Page 48 of Innocent Traitor


  Thomas Boleyn’s heir and namesake lived until 1520, and it is probably fair to say that George’s other older brother, Henry Boleyn, was still alive when he was born in 1502–1503; had he not been, this third son might also have been named after the King. Instead, it seems likely that he was called after England’s patron saint, St. George, as the name does not appear elsewhere in the Boleyn family tree, and that he was born around that saint’s day, April 23.67

  These estimated dates of birth suggest that Mary, Thomas, and Henry were the three oldest children, born before 1501 (but not necessarily in that order), and Anne and George the two youngest. There were probably others, given that their mother had a child “every year,” so this sequence cannot be conclusive. What it, and the other evidence, does suggest is that Thomas Boleyn and Elizabeth Howard married some years earlier than 1500, and that Mary Boleyn was born between 1496 and 1501.

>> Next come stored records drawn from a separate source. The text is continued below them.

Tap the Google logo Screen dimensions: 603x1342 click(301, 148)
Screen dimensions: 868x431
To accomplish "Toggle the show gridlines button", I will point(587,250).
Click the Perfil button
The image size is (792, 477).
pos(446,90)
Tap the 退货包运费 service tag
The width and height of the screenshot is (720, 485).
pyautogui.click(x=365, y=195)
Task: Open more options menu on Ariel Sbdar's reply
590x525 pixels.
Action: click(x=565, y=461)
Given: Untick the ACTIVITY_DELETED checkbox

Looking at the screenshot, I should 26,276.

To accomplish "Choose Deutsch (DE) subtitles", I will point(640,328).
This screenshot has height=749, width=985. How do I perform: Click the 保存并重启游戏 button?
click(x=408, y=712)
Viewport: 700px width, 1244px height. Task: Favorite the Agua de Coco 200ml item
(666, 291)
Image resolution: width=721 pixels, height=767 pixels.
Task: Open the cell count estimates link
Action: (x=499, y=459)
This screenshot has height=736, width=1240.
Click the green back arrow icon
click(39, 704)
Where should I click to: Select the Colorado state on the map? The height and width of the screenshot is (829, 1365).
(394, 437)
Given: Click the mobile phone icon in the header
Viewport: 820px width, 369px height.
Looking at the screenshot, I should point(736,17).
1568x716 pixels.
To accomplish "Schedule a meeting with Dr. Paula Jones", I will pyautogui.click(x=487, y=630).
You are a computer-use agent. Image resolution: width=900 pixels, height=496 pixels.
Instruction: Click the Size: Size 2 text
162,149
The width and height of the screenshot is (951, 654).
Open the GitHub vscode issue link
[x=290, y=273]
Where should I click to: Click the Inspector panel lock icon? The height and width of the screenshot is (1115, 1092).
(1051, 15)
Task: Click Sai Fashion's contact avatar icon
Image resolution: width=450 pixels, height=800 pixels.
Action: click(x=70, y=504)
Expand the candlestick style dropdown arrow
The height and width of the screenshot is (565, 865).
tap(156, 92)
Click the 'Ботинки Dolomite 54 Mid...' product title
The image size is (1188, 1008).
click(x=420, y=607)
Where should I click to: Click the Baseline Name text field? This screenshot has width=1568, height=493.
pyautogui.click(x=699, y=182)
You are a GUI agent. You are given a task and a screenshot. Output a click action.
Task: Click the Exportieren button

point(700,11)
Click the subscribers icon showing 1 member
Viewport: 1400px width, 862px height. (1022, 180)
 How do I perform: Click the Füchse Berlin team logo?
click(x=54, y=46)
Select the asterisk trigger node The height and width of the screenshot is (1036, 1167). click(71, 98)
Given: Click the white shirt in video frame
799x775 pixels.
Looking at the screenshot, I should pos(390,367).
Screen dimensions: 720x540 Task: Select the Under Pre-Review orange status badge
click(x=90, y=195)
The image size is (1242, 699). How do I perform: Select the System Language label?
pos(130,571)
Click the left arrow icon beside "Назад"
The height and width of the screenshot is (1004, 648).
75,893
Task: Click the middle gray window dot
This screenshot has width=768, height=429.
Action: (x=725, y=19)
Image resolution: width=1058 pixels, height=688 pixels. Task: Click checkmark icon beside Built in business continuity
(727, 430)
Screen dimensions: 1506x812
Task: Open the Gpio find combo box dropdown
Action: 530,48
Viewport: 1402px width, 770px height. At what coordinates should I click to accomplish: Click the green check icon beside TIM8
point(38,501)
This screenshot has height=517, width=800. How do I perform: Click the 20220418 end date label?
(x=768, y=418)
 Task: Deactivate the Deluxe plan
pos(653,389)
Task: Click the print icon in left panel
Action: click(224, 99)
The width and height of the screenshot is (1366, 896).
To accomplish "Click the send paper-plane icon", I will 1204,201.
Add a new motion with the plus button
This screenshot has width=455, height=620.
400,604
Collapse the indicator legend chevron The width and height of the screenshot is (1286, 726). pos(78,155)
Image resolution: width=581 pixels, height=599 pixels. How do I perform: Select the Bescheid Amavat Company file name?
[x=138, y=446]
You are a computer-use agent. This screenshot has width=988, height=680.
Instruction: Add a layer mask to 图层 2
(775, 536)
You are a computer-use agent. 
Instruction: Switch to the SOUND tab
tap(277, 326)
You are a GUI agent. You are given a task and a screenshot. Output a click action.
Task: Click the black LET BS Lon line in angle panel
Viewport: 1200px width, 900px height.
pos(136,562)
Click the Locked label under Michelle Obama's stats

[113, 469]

  The surviving Boleyn children were probably born at Blickling Hall in Norfolk. Prior to his death in 1505, their grandfather, Sir William Boleyn, resided mainly at Hever—he is referred to in old records as “Sir William Boleyn of Hever Castle,”68 and Thomas and his family appear to have lived in the manor house at Blickling. Anne Boleyn’s chaplain, Matthew Parker, who was born in Norfolk, was to refer to himself as her “countryman,” and Sir Henry Spelman, a Norfolk antiquarian writing in the reign of Anne’s daughter, Elizabeth I, wrote: “To Blickling was decreed the honor of Anne Boleyn’s birth.” Given that Anne and Mary were almost certainly born before late 1505 / early 1506, when their father left Blickling for Hever, Mary is likely to have been born at Blickling too; it is also possible, although less credible, that she came into this world in the old manor house at Mulbarton, near Norwich, another Boleyn property in Norfolk, which was part of the Hoo inheritance, and would be sold by Thomas Boleyn in 1535. The Boleyns, like the Pastons and the Heydons, owned a house in Norwich itself, by the River Wensum in King Street, the site of which is next to the fifteenth century house now known as Dragon Hall,69 which could also have been Mary’s birthplace; and of course, she could have been born at Hever Castle, although this is less likely, unless she arrived when her parents were visiting.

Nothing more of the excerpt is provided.